▶ Requirement
Copy the lines below from the start of the records through the line containing "click(280, 115)", and leave the pictures out of your copy.

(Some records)
= = = = =

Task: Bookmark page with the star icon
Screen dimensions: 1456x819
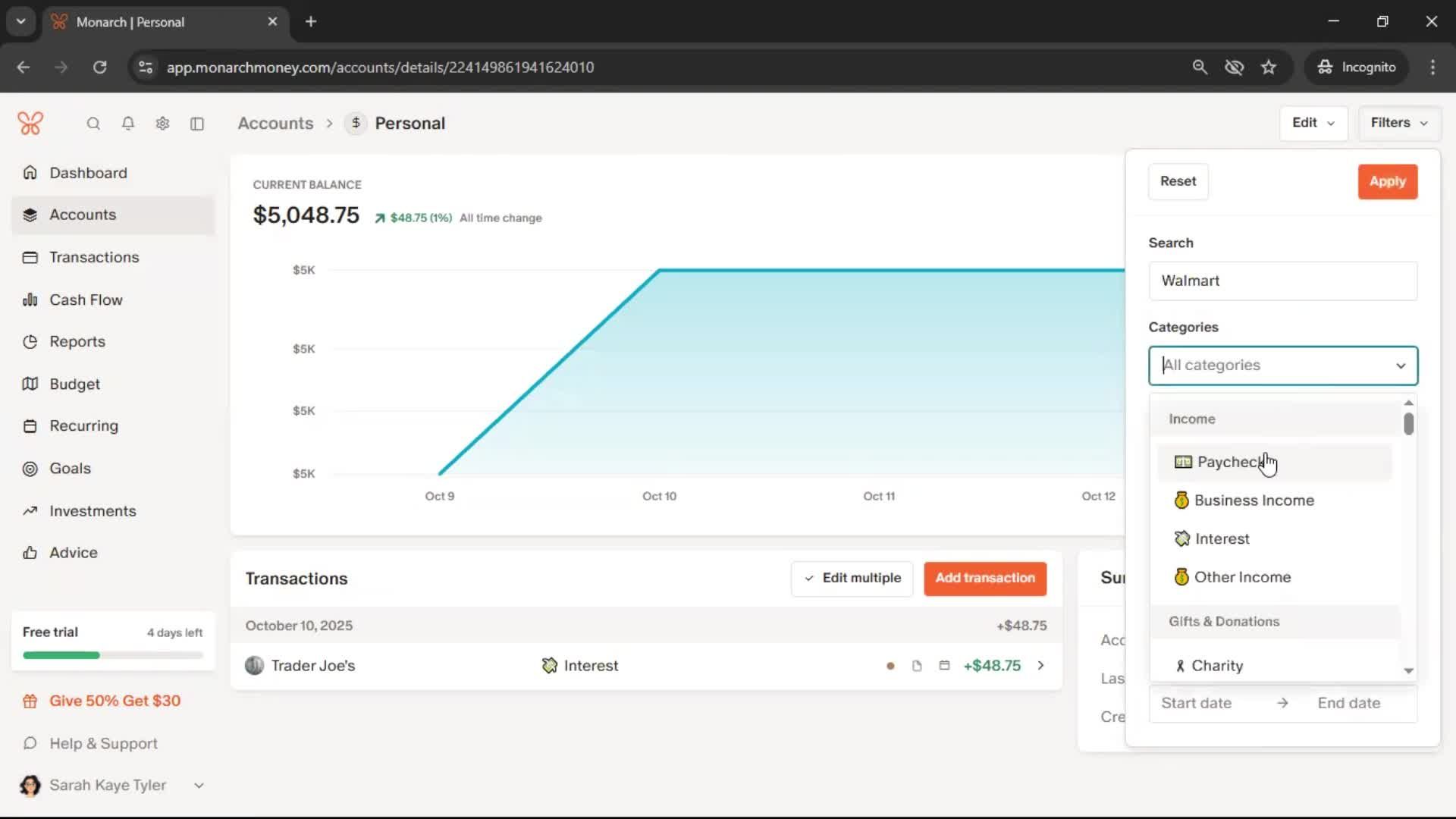Action: [1269, 67]
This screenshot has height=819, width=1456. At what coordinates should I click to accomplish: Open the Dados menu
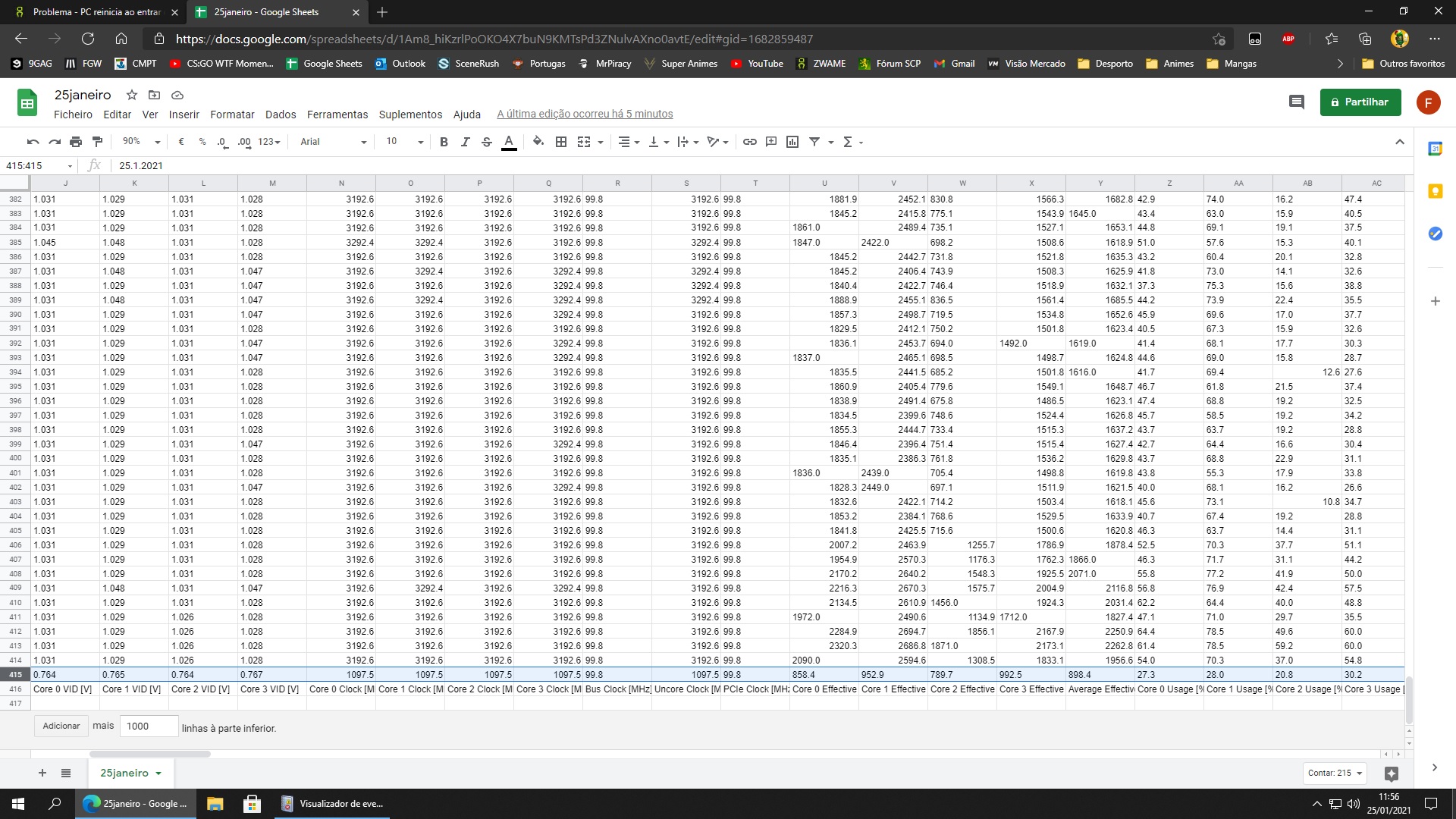click(280, 115)
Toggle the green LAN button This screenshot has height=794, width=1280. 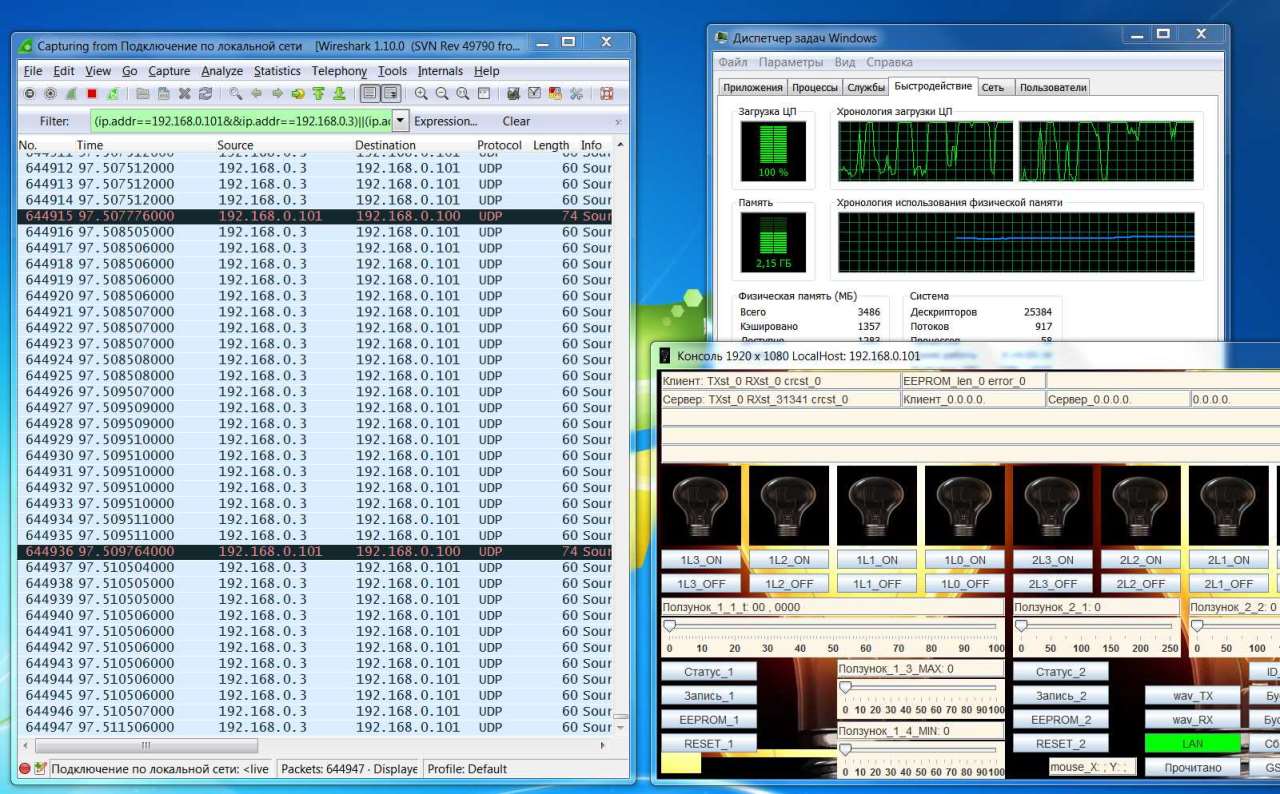point(1192,743)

= = = = =

▶ Full response
Task: Bookmark page with the star icon
Screen dimensions: 1456x819
Action: [1269, 67]
This screenshot has height=819, width=1456. At what coordinates should I click to accomplish: Open the Dados menu
click(280, 115)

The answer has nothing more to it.